Quem reclama de "ativismo judicial" no Brasil deveria dar uma olhada no caso Gonzalez vs. Google, que a Suprema Corte dos EUA está julgando. Esse caso pode literalmente mudar a história da internet tal qual a conhecemos. Ele pode revogar ou alterar significativamente um dos dispositivos legais que permitiram o crescimento acelerado (e desordenado) das empresas de internet nos EUA.

Trata-se da chamada Seção 230 da Lei da Decência nas Comunicações, existente desde de 1996. De acordo com esta seção da lei, os provedores de conteúdo e de hospedagem (como Google, Facebook e muitos outros) não podem ser legalmente responsabilizados pelas postagens dos seus usuários.

Esse trecho da lei criou uma imunidade enorme para as plataformas de conteúdo (que tem algumas poucas exceções). O usuário pode mentir, difamar e até postar conteúdo inflamatório radicalizado. A plataforma, no entanto, não pode ser processada por isso.
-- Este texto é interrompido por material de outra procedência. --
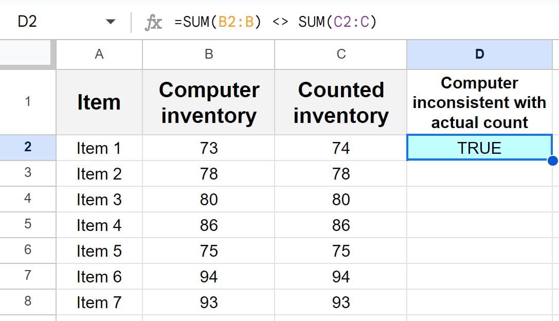This screenshot has height=321, width=559.
Task: Click the Item header cell
Action: coord(99,102)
Beatrice Gonzalez e Jose Hernandez, mãe e padrasto de Nohemi Gonzalez, assassinada em 2015 por militantes islâmicos em Paris, em frente à Suprema Corte dos EUA, em Washington (EUA); o casal processa o gigante da mídia social Google e sua subsidiária YouTube por terem alguma responsabilidade na morte de sua filha - Jonathan Ernst -17.fev.23/REUTERS

Tudo pode mudar agora por causa da família Gonzalez. Eles são pais de Nohemi Gonzalez, jovem que foi assassinada em 2015 na casa de shows Bataclan, em Paris. O argumento da família contra o Google é que os terroristas foram radicalizados assistindo a vídeos no Youtube. Os algoritmos da plataforma teriam selecionado especificamente vídeos radicais, que foram sendo oferecidos para os terroristas, até que eles partissem para ação.
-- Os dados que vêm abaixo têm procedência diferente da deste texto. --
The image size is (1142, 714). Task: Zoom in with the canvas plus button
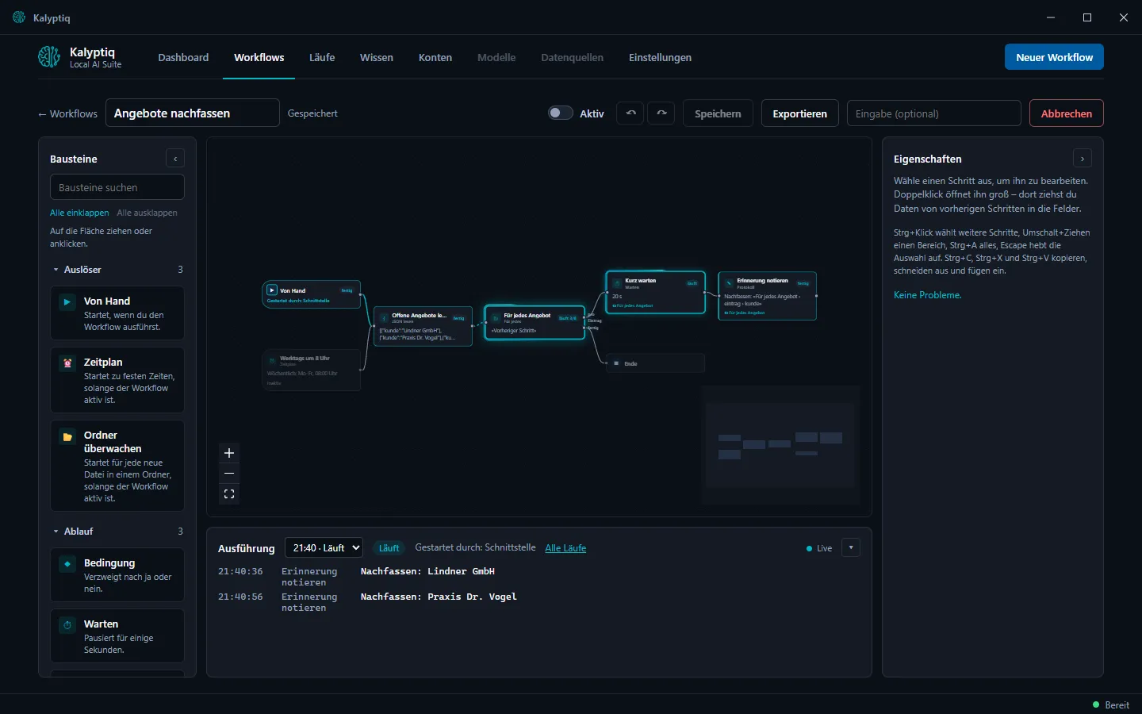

A família Gonzalez argumenta que na época em que a Seção 230 foi formulada, não havia a capacidade de conteúdos serem selecionados por algoritmos. Por causa disso, as plataformas deveriam poder ser responsabilizadas hoje por conteúdos que promovem automaticamente.

Parece simples. Mas não é. A revogação da Seção 230 mira as grandes plataformas, mas pode atingir todas as iniciativas na rede, grandes e pequenas. Não por acaso representantes da Wikipedia entraram na ação pedindo fortemente para que a Suprema Corte mantenha a Seção 230 inalterada. Se ela for modificada, a própria Wikipedia pode ser responsabilizada por qualquer conteúdo postado nela. Com isso, tem a chance de se tornar inviável.

Muita gente vê a mudança na Seção 230 como uma forma de limitar o poder das plataformas de conteúdo. No entanto, na prática, o tiro pode sair pela culatra. Se as plataformas puderem ser processadas a cada conteúdo dos usuários, na prática, começarão a remover massivamente conteúdos arriscados. Na dúvida, o conteúdo sai, justamente para não gerar a possibilidade de processos e indenizações posteriores. E quem decide o que sai ou fica no ar? As próprias plataformas. Elas terão sua discricionariedade ampliada para arbitrar em primeiro lugar e último lugar o que deve sair ou ficar.

O caso nos EUA ilustra a importância do Marco Civil da Internet, nossa lei que trata do assunto no Brasil de forma diferente. De acordo com o Marco Civil, quem decide em última análise se um conteúdo deve ficar no ar ou não é o Poder Judiciário. A plataforma é responsabilizada na medida em que descumpre os comandos do Judiciário que, no Brasil, tem sua capacidade de atuação preservada para agir.